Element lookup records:
--------------------------------------------------
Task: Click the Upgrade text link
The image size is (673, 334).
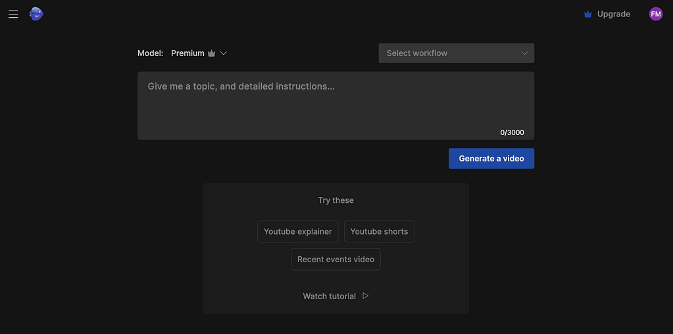Action: pos(613,14)
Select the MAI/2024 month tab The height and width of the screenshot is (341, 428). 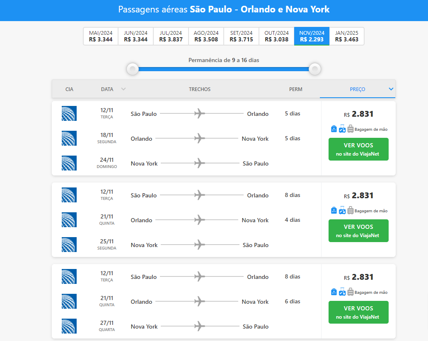(x=101, y=36)
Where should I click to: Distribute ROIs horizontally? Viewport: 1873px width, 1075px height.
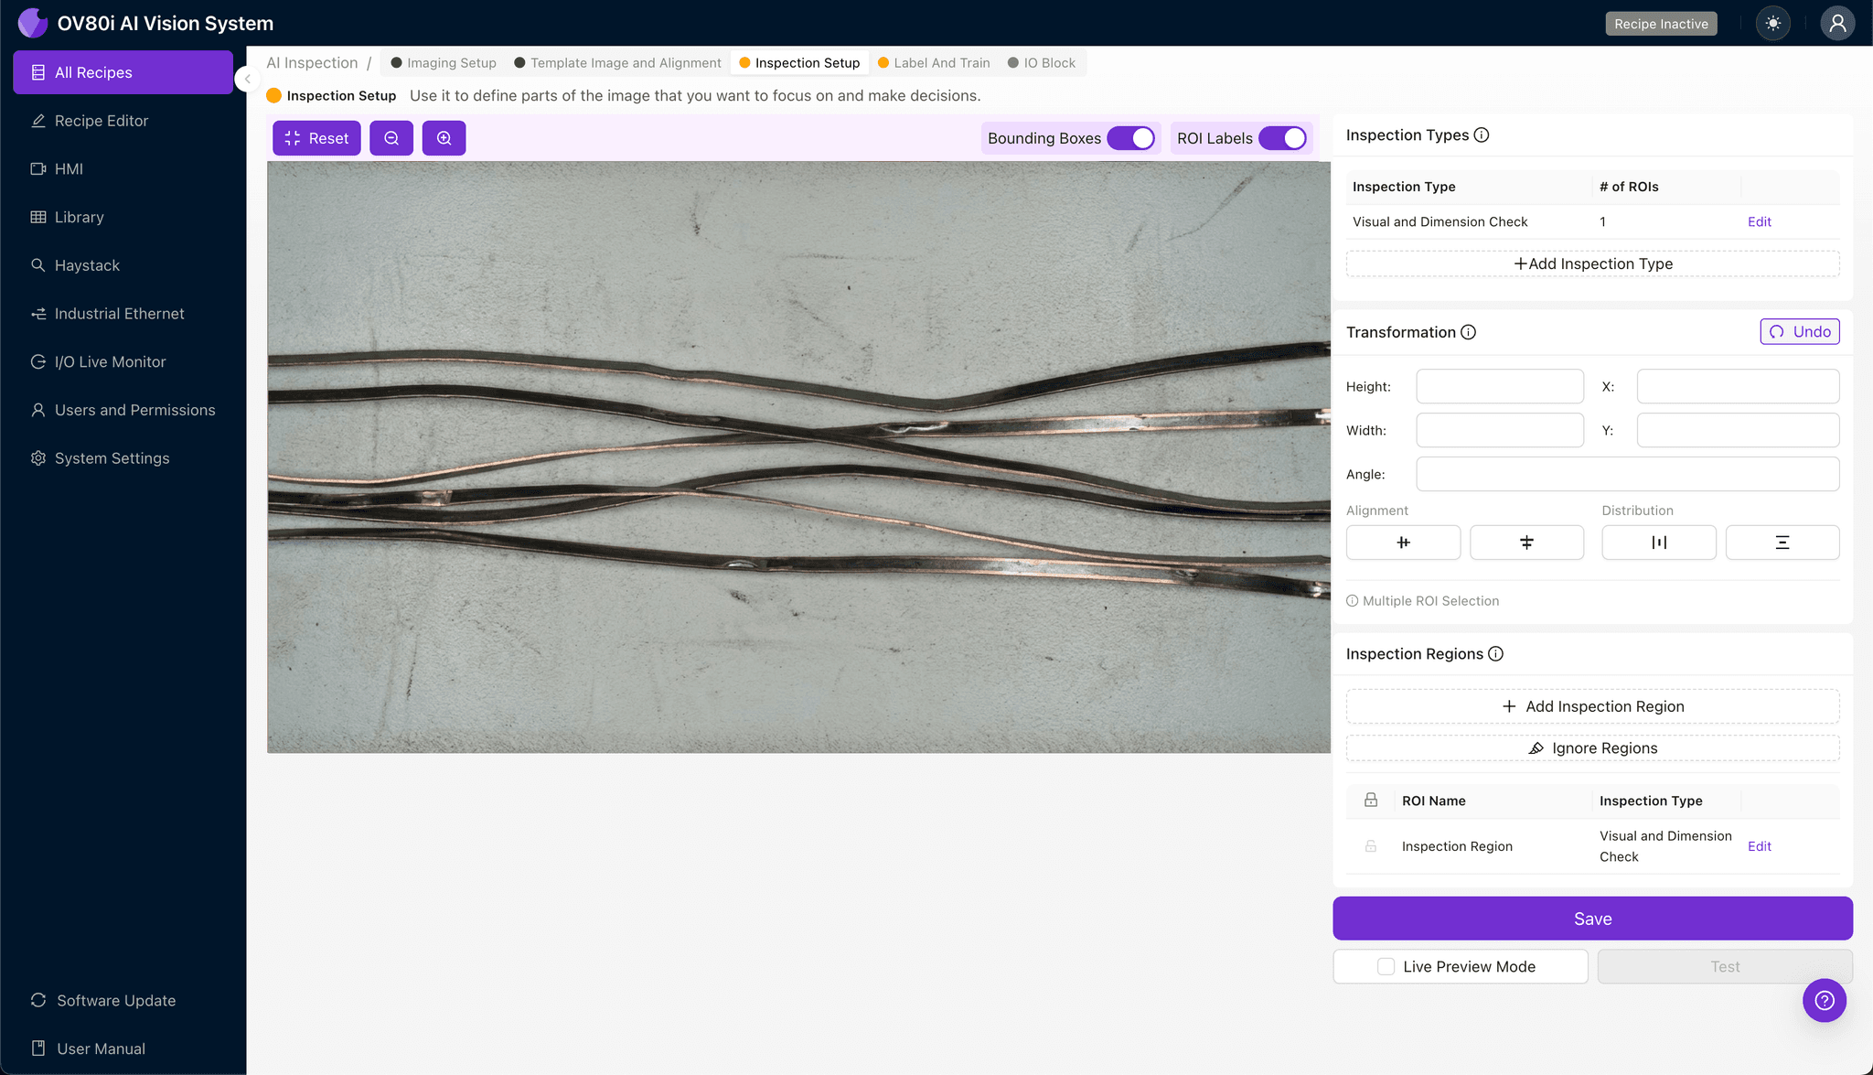pyautogui.click(x=1658, y=542)
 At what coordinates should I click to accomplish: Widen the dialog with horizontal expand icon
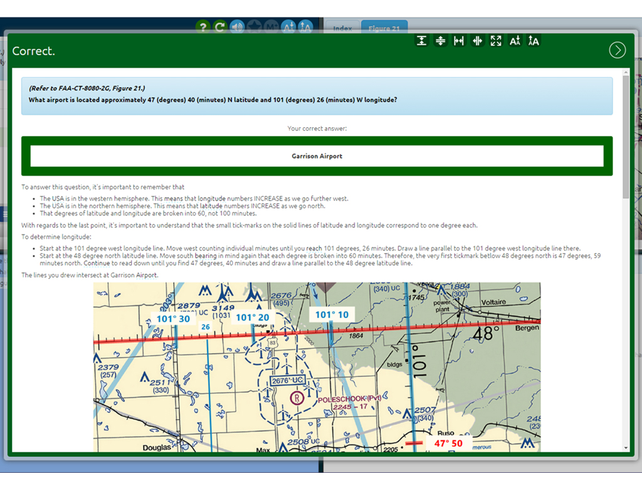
--------------------------------------------------
Problem to solve ▸
Starting at the line holding "Where should I" and running through the last line, rewrite the lines with "dialog" changed to "window" and everything else left as is. Leave the pictures out.

Exercise response ▸
Where should I click to: Distribute ROIs horizontally? Viewport: 1873px width, 1075px height.
pyautogui.click(x=1658, y=542)
 At what coordinates should I click to accomplish: Widen the window with horizontal expand icon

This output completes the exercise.